Legal or Not （hdu 3342 拓撲排序判斷是否成環）

Legal or Not

Time Limit : 2000/1000ms (Java/Other)   Memory Limit : 32768/32768K (Java/Other)

Problem Description ACM-DIY is a large QQ group where many excellent acmers get together. It is so harmonious that just like a big family. Every day,many "holy cows" like HH, hh, AC, ZT, lcc, BF, Qinz and so on chat on-line to exchange their ideas. When someone has questions, many warm-hearted cows like Lost will come to help. Then the one being helped will call Lost "master", and Lost will have a nice "prentice". By and by, there are many pairs of "master and prentice". But then problem occurs: there are too many masters and too many prentices, how can we know whether it is legal or not?

(目标查找记录)
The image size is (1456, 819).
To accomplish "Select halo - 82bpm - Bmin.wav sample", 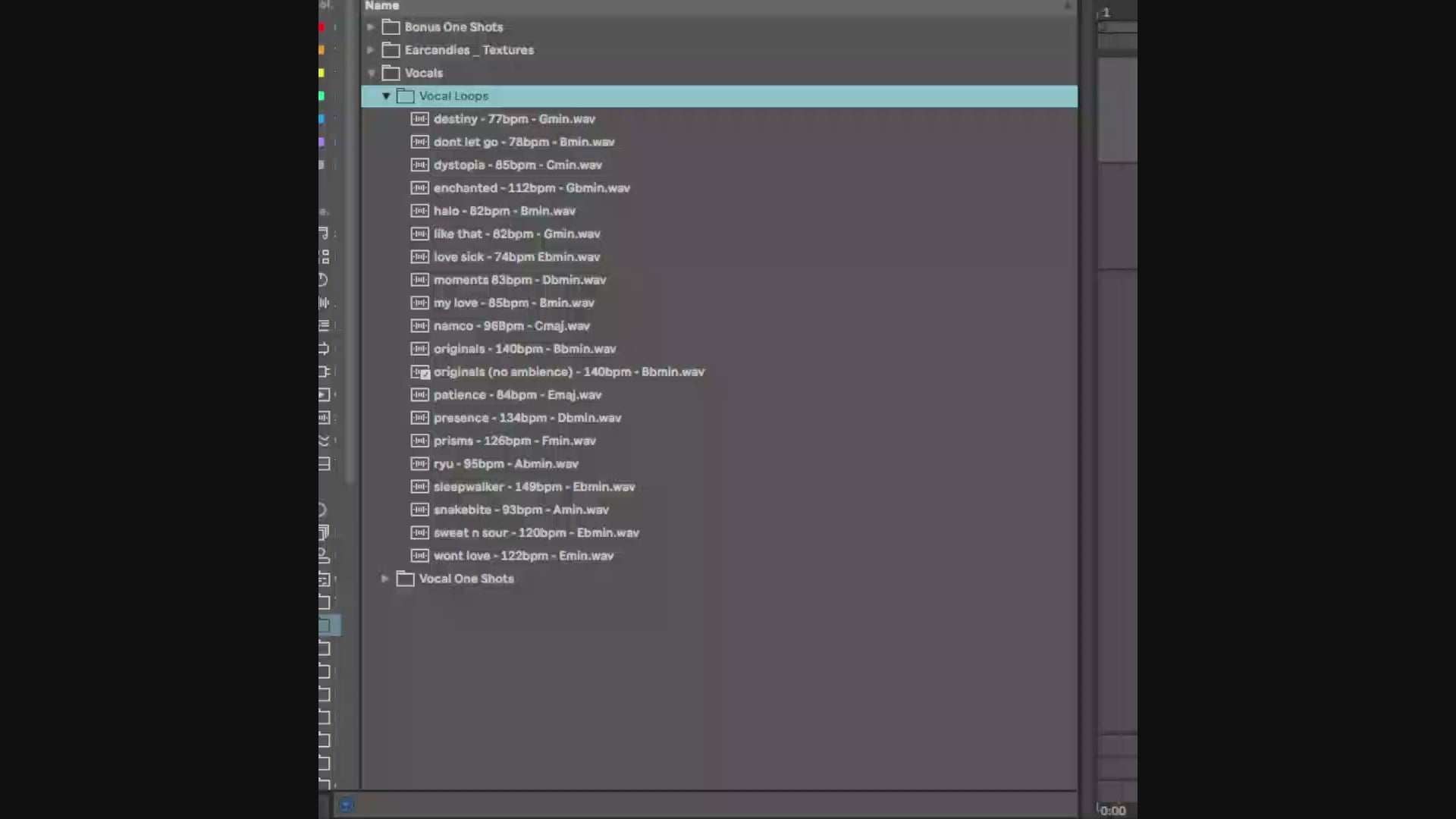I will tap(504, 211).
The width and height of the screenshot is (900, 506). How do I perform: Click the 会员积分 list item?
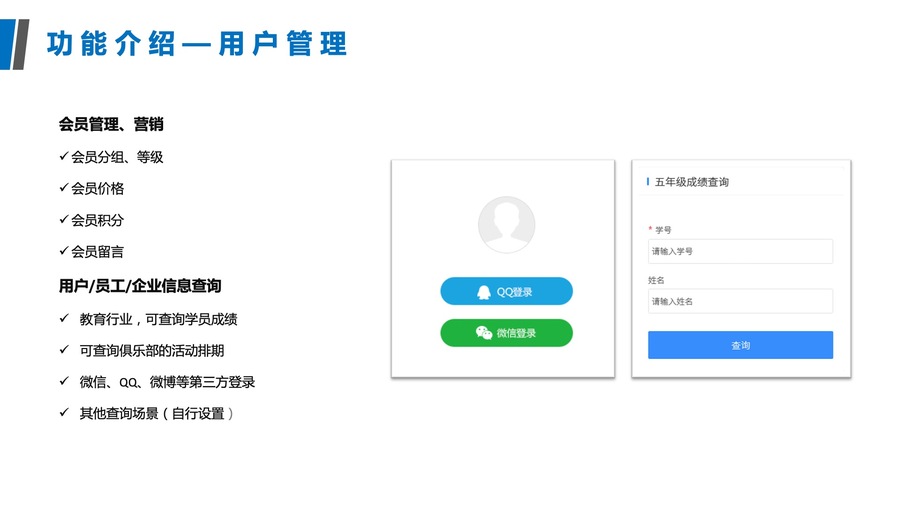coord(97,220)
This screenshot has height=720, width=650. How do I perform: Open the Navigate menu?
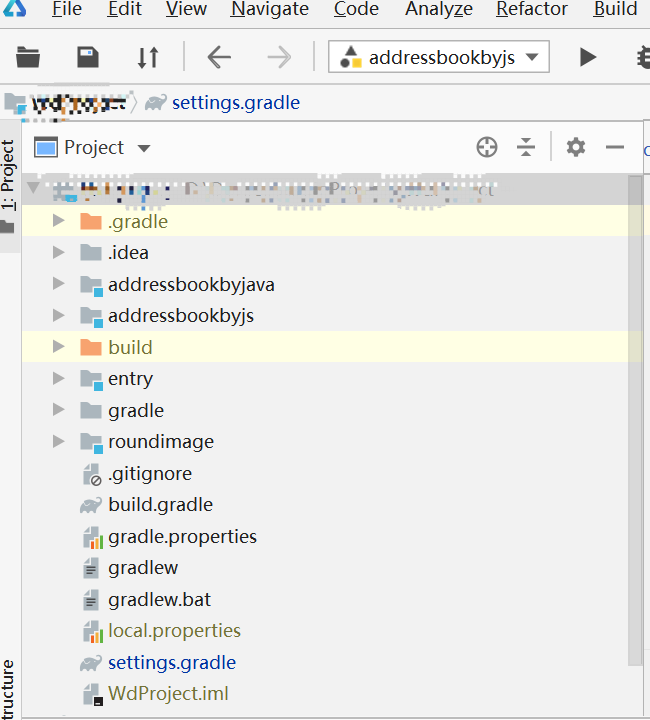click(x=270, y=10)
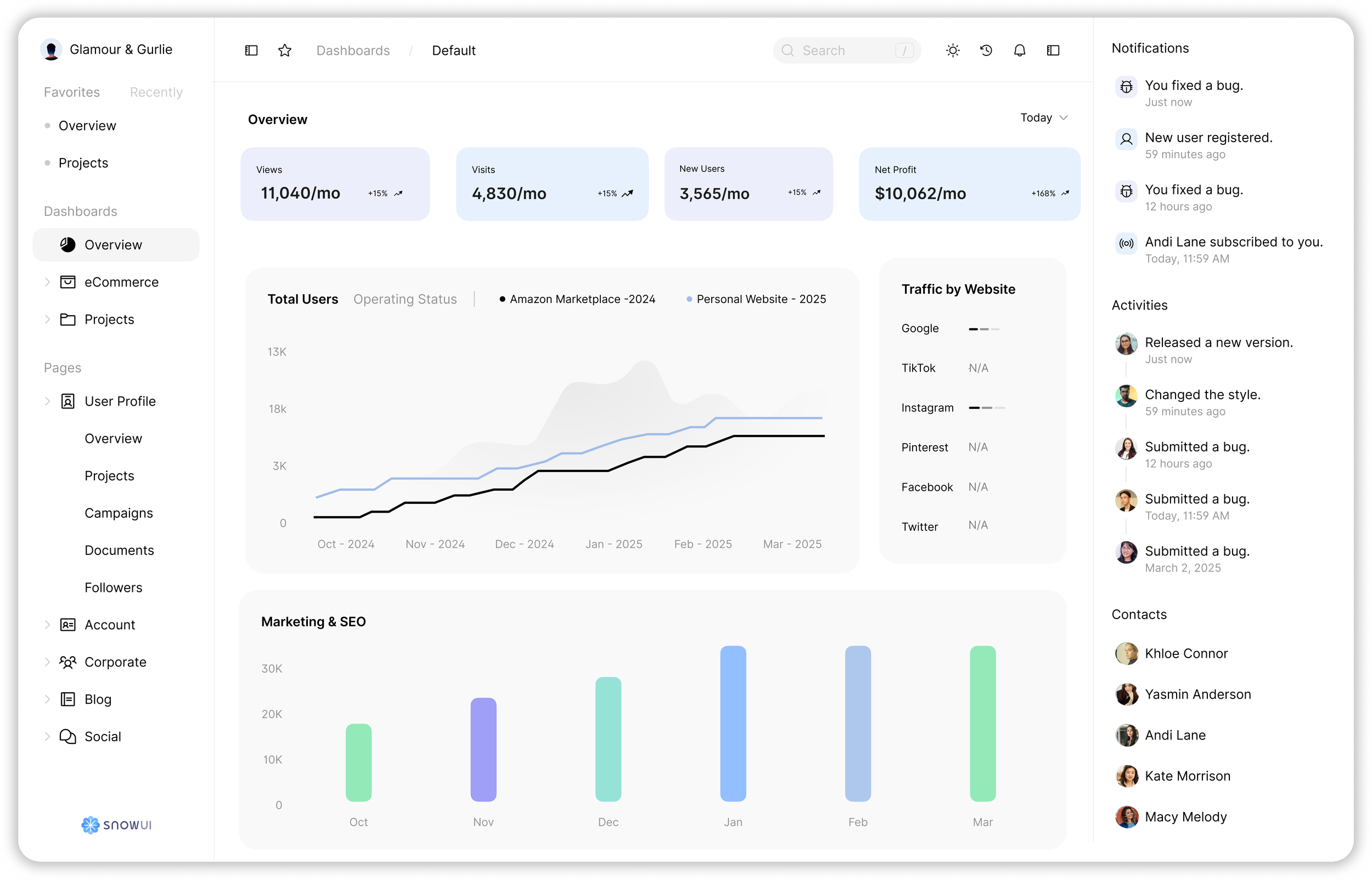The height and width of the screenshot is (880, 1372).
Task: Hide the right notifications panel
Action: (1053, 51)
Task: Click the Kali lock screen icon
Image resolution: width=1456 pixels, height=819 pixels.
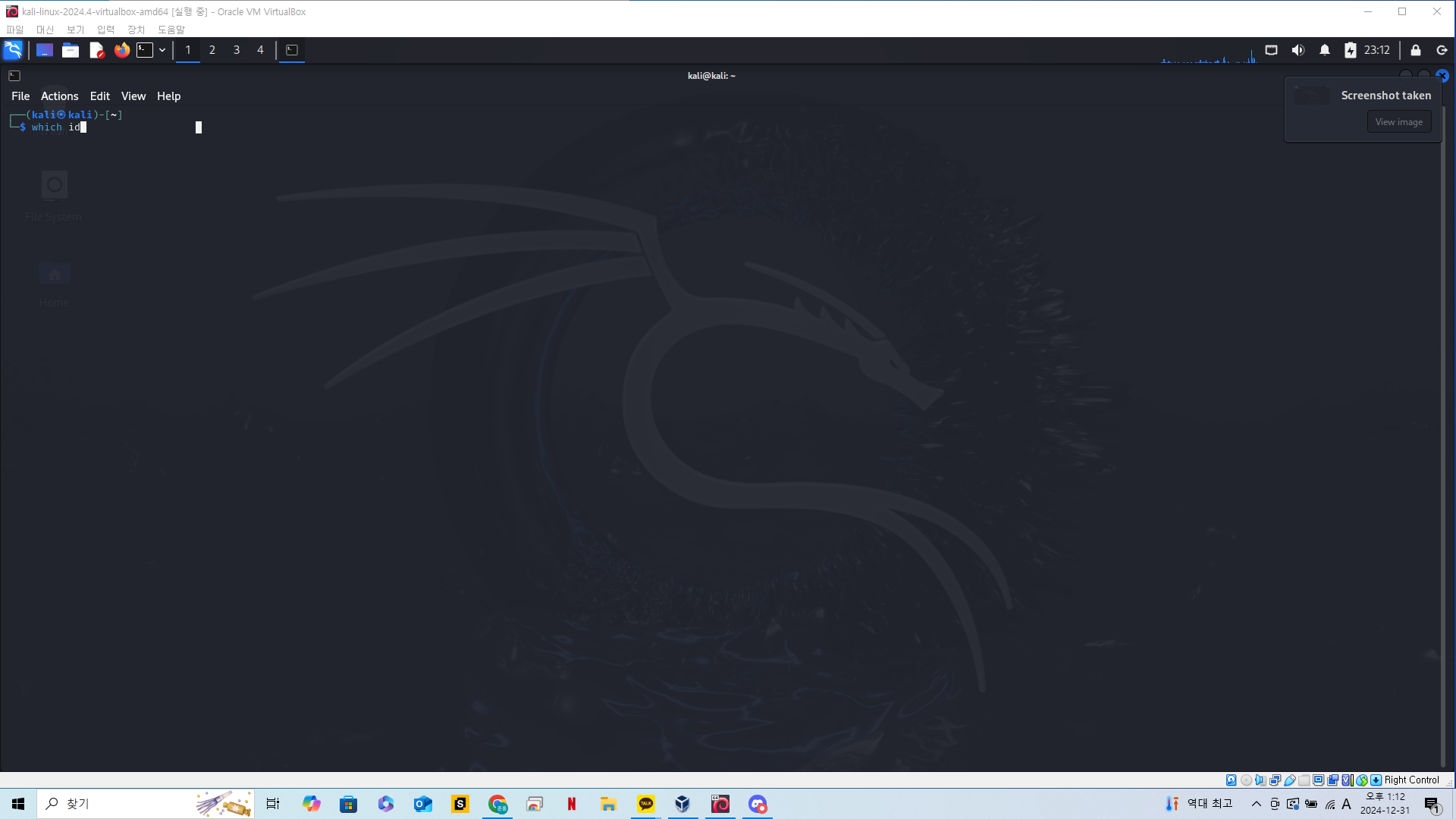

> [任务要求]
[1] 根据 Legal or Not 题目描述，被帮助的人为什么会称 Lost 为“master”？用一到三句话回答。
[2] 接着 Legal or Not 题目描述的最后一句往下写。
完成本练习无需用到这些材料。

> [参考答案]
[1] 有人遇到问题时，Lost 这样热心的人会来帮忙。被帮助的人随后便称 Lost 为“master”，Lost 也因此有了一个“prentice”。

[2]
We all know a master can have many prentices and a prentice may have a lot of masters too, it's legal. Nevertheless，some cows are not so honest, they hold illegal relationship. Take HH and 3xian for instant, HH is 3xian's master and, at the same time, 3xian is HH's master,which is quite illegal! To avoid this,please help us to judge whether their relationship is legal or not. 

Please note that the "master and prentice" relation is transitive. It means that if A is B's master ans B is C's master, then A is C's master.  

Input The input consists of several test cases. For each case, the first line contains two integers, N (members to be tested) and M (relationships to be tested)(2 <= N, M <= 100). Then M lines follow, each contains a pair of (x, y) which means x is y's master and y is x's prentice. The input is terminated by N = 0. TO MAKE IT SIMPLE, we give every one a number (0, 1, 2,..., N-1). We use their numbers instead of their names.  

Output For each test case, print in one line the judgement of the messy relationship. If it is legal, output "YES", otherwise "NO".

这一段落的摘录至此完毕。